Stories Behind The Women's U17 Trials: Autumn Powell, Breaking Barriers
Colorado Springs, Colorado
Day three of the 2014 USA Basketball Women’s U17 World Championship Team Trials in Colorado Springs, Colorado, is starting this morning and by mid day, the first round of roster reductions will be taking place.
For many of the 145 participants, the journey and dream to make the 12-member roster for the 2014 USA Basketball Women’s U17 World Championship team will come to an end.
Despite what may be ahead for the participants, one player already has won just by participating.
All by herself, Autumn Powell (Window Rock H.S./Window Rock, Ariz.) applied to attend trials and has made the journey to compete.
At only 17 years old, Powell’s self-motivation and drive already is stronger than some people twice her age.
A few weeks ago, she was not even aware of USA Basketball or of the open application process being offered for the 2014 USA Women’s U17 World Championship Team.
“It all started with me just browsing through the Internet,” Powell said. “I was interested in the Olympics and saw these basketball trials going on, and I thought, ‘That’s so cool!’ I figured this was really an opportunity that I needed, and I wanted to take to see where my level of basketball was.
“Where I live, most people are equally good. I want to be different from everybody else.“
Powell, who described herself half-Navajo, resides in Window Rock, Arizona - the capital of the Navajo Nation and the largest territory of a sovereign Native American nation in North America.
In her hometown, basketball is not a flashy sport and coaches are not lining up at her games to recruit. In fact, many times because of the area where she lives, she plays on a court made of dirt; a task she very rightly states makes the game a lot more difficult.

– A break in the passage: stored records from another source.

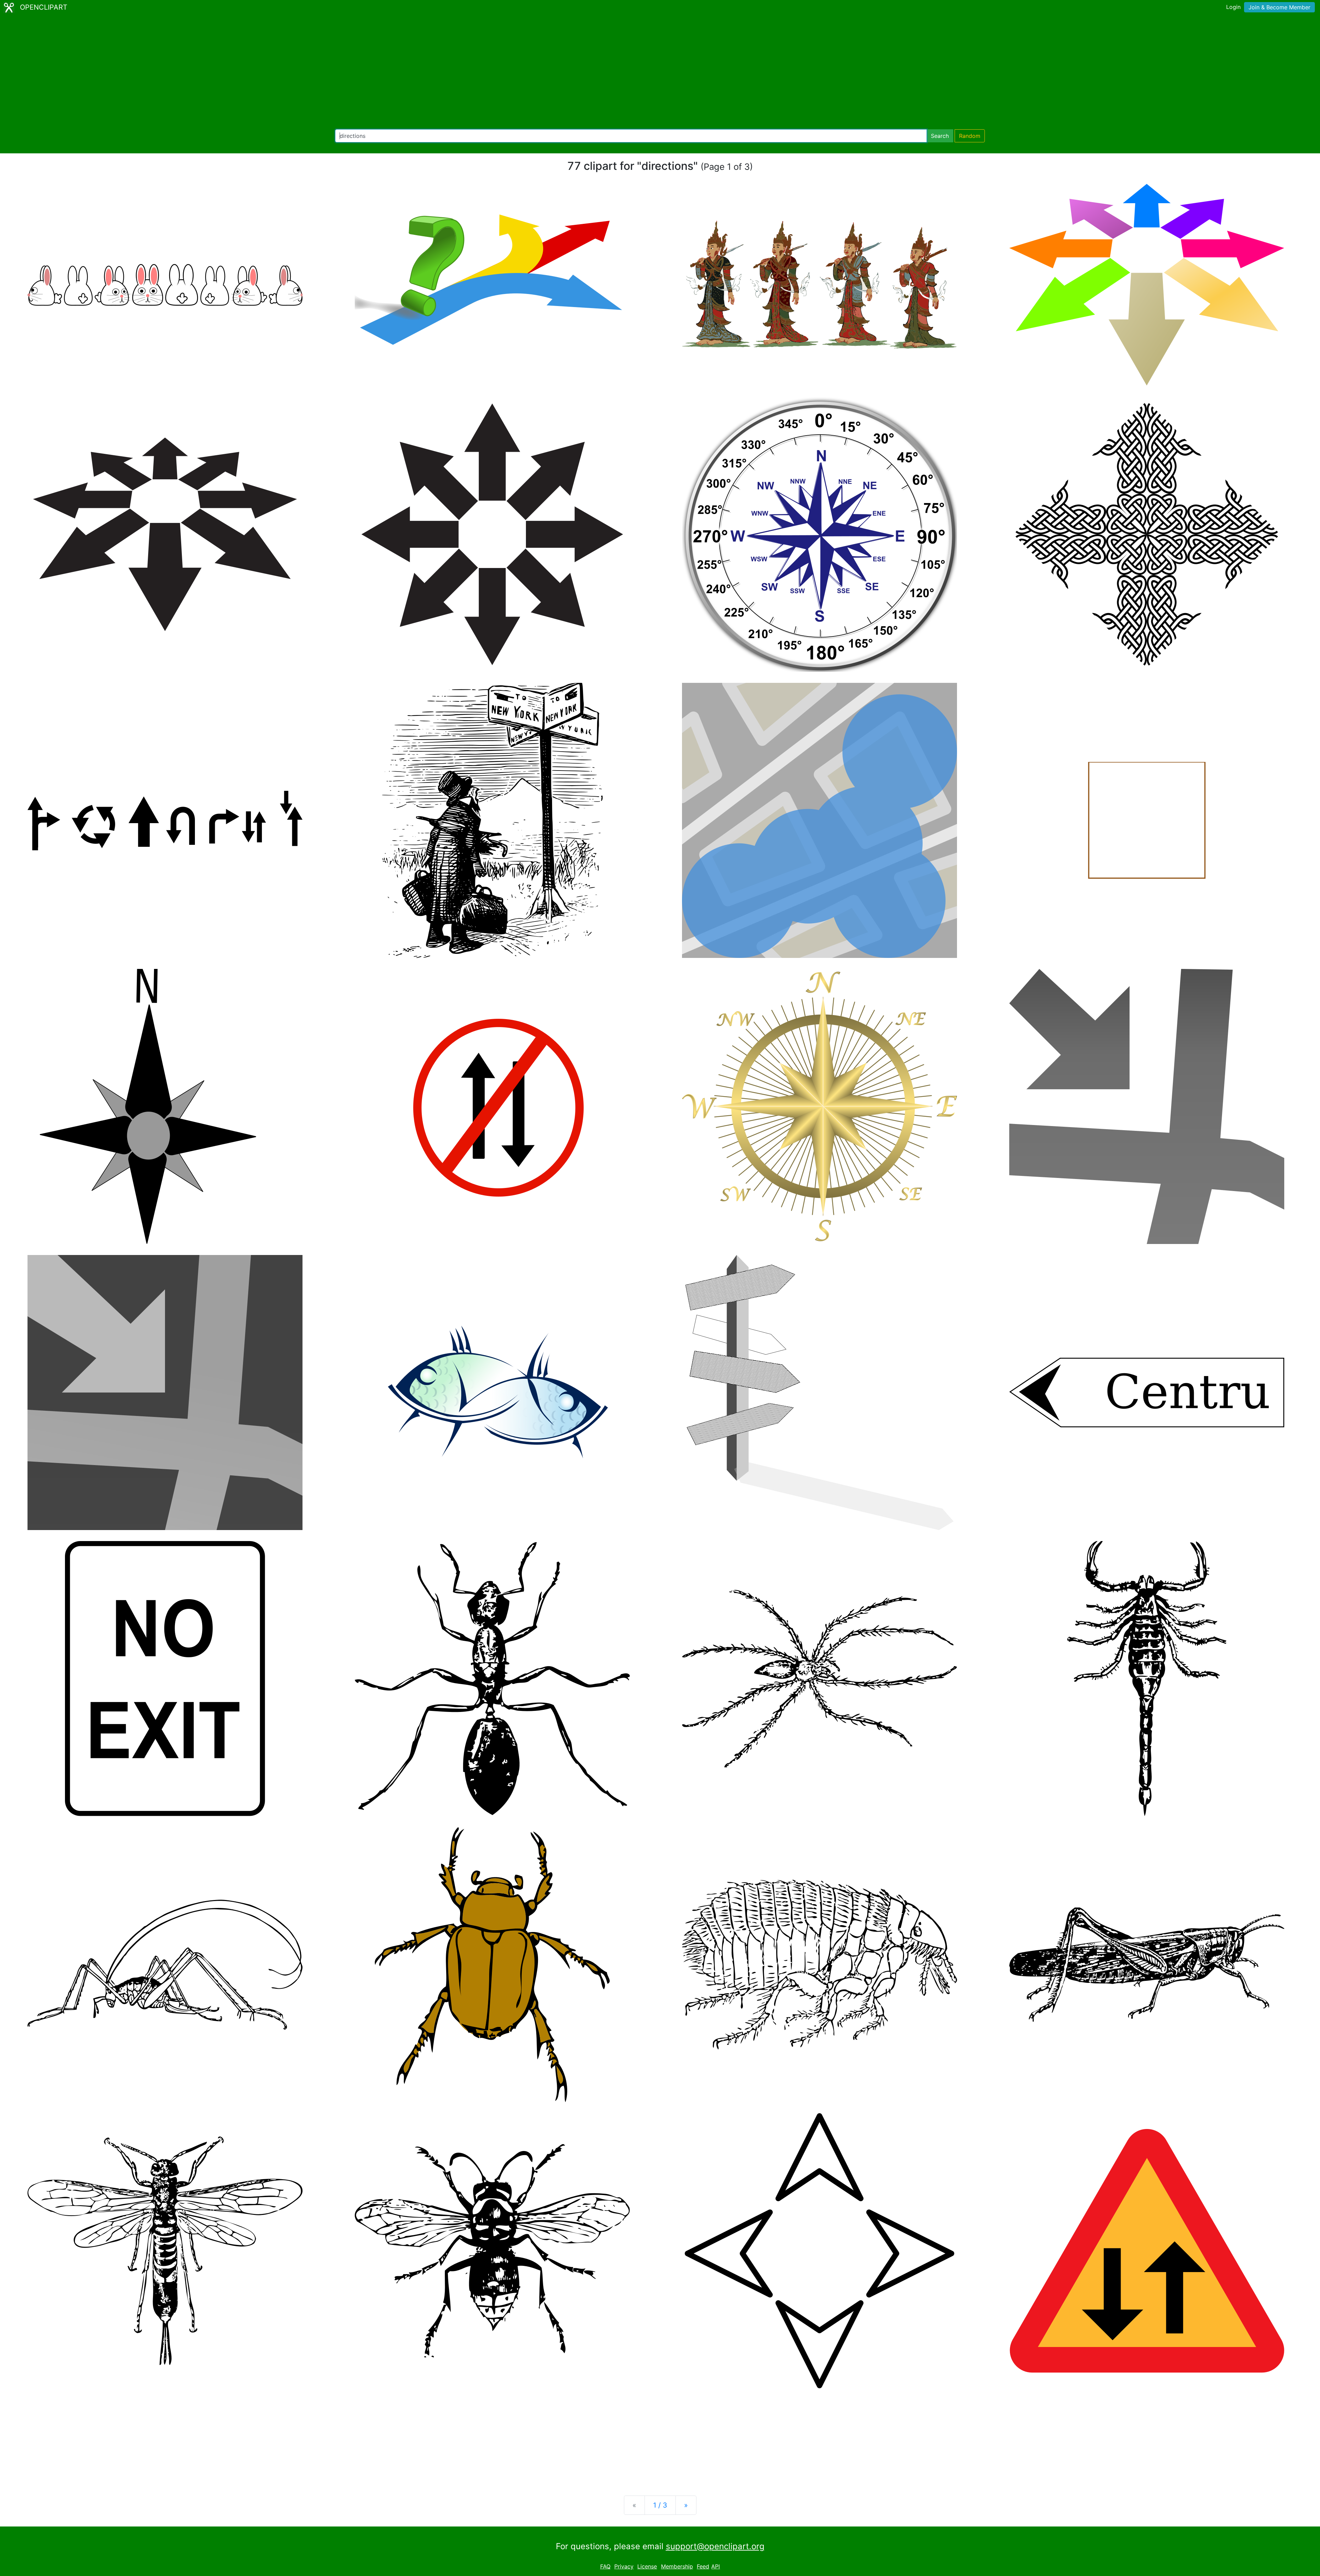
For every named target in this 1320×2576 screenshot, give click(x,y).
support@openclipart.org (715, 2546)
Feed (703, 2566)
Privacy (624, 2566)
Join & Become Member (1279, 7)
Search (940, 135)
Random (969, 135)
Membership (677, 2566)
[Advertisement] (660, 72)
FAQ (605, 2566)
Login (1233, 6)
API (715, 2566)
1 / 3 (660, 2505)
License (647, 2566)
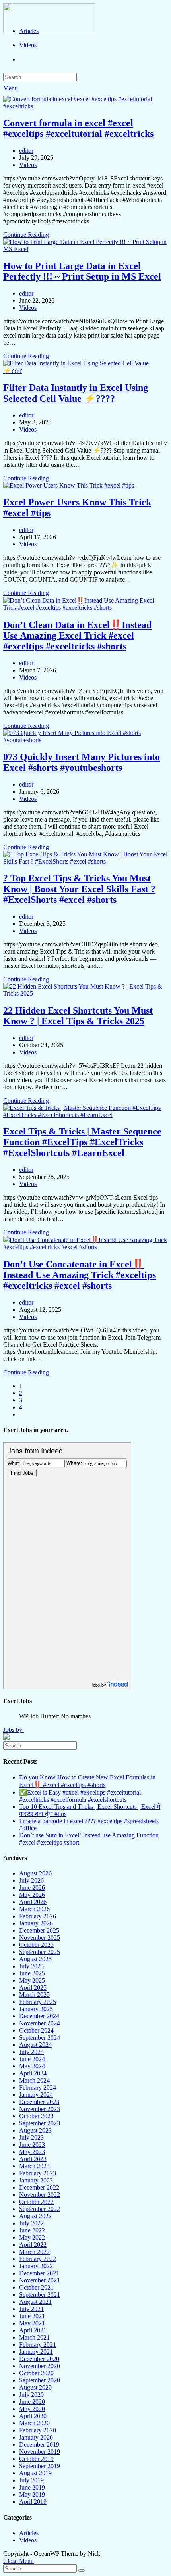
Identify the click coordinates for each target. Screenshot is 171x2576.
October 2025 (36, 1944)
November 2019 (39, 2451)
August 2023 (35, 2130)
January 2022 (36, 2266)
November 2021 (39, 2280)
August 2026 (35, 1873)
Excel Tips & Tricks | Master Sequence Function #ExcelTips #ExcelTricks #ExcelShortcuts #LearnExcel (82, 1142)
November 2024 (39, 2023)
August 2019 (35, 2473)
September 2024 (39, 2037)
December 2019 (39, 2444)
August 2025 (35, 1959)
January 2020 (36, 2437)
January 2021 (36, 2351)
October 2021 (36, 2287)
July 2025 (31, 1966)
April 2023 (33, 2159)
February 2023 (37, 2173)
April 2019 (33, 2501)
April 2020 (33, 2416)
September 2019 (39, 2466)
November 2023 (39, 2109)
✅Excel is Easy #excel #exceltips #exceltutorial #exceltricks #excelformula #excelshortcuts (80, 1796)
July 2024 (31, 2051)
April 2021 (33, 2330)
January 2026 (36, 1923)
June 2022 (32, 2230)
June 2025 (32, 1973)
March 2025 (34, 1994)
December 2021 (39, 2273)
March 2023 (34, 2166)
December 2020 (39, 2358)
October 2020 (36, 2373)
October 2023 (36, 2116)
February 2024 (37, 2087)
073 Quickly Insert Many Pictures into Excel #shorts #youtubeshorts (81, 762)
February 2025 (37, 2001)
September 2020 (39, 2380)
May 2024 (32, 2066)
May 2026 (32, 1894)
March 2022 (34, 2251)
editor (26, 150)
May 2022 (32, 2237)
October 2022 (36, 2201)
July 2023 (31, 2137)
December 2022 (39, 2187)
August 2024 (35, 2044)
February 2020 (37, 2430)
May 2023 (32, 2151)
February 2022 (37, 2258)
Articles (29, 2533)
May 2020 (32, 2408)
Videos (28, 164)
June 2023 (32, 2144)
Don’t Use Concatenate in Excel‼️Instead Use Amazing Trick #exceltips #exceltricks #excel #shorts (79, 1275)
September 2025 (39, 1951)
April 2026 (33, 1901)
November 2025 (39, 1937)
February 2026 (37, 1916)
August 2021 (35, 2301)
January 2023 (36, 2180)
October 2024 (36, 2030)
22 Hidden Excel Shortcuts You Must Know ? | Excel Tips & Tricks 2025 (78, 1015)
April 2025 (33, 1987)
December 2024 (39, 2016)
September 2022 (39, 2209)
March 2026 (34, 1909)
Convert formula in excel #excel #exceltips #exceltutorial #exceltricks (78, 128)
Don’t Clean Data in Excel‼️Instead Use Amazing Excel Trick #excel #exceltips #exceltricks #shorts (77, 635)
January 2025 (36, 2009)
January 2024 (36, 2094)
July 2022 (31, 2223)
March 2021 (34, 2337)
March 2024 (34, 2080)
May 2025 (32, 1980)
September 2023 (39, 2123)
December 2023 (39, 2101)
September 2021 (39, 2294)
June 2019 (32, 2487)
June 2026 (32, 1887)
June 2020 (32, 2401)
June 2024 (32, 2059)
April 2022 (33, 2244)
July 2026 (31, 1880)
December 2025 (39, 1930)
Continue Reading (26, 234)
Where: (74, 1462)
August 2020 (35, 2387)
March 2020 (34, 2423)
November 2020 (39, 2366)
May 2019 (32, 2494)
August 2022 (35, 2216)
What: (14, 1462)
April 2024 (33, 2073)
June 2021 (32, 2316)
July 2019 (31, 2480)
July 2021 (31, 2308)
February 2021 (37, 2344)
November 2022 (39, 2194)
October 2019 (36, 2458)
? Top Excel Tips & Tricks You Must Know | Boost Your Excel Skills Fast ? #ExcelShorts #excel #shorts (79, 889)
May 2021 (32, 2323)
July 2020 (31, 2394)
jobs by (99, 1685)
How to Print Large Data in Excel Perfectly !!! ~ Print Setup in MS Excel (82, 271)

“It’s really hard playing in the dirt, so when I get on the (hardwood) court it’s easier to dribble.”
With a few hardwood courts here in the Olympic Training Center and a lot of basketball expertise and knowledge being shared with her, Powell’s experience has been the best she could have possibly hoped for.
“It’s been really good being here, everyone’s been really friendly, Powell said.
“There’s a lot of teamwork and enthusiasm, and it just feels like the right environment.”
Even though she has been under the wings of some of the best leaders in women’s basketball since she has arrived, Powell herself not only deserves credit for making the decision to take a chance and partake in these trials, she also took responsibility for her preparation.
“(Before coming to Colorado), I mostly did all my preparation on my own. I ran two miles everyday, and I also worked on my shooting and ball handling. My mom encouraged me a lot.”
When Powell arrived at the U.S. Olympic Training Center Thursday she was understandably a bit nervous and surprised that she was the only participant coming from a city with a largely primarily Native American population (more than 95% of the population in Window Rock are considered Native Americans).
“I thought there might have been more (girls with Native American heritage) here, but I guess I’m the only one. My culture is part of me; it’s everywhere I go. The native culture is really awesome and something everyone should experience”, she said.
The desire to experience something new is indeed what brought Powell to Colorado Springs. For the last few days she has played hard, learned from some of the best in the game and made friendships she will never forget.
But for her, there is still one clear goal she is hoping to retain and take with her forevermore after this journey is over, whenever that may be.
“In case I don’t make (the team), I’m going to take it as a positive thing regardless, because it pushes me to work hard.
“Like Ruthie Bolton (a two-time Olympian and double gold medalist who spoke to the participants yesterday morning) told us, even if Auburn University was not interested in her at first, she still pushed herself and earned her way into the team and became one of the ones that made it. That’s what I’m aiming for; if I don’t make it, I’m going to push myself even harder.”
At 17, Powell is hoping to become a force to be reckoned with and to start writing her name in the basketball record books. With many exciting years ahead of her, it’s clear that there is much still left to be written.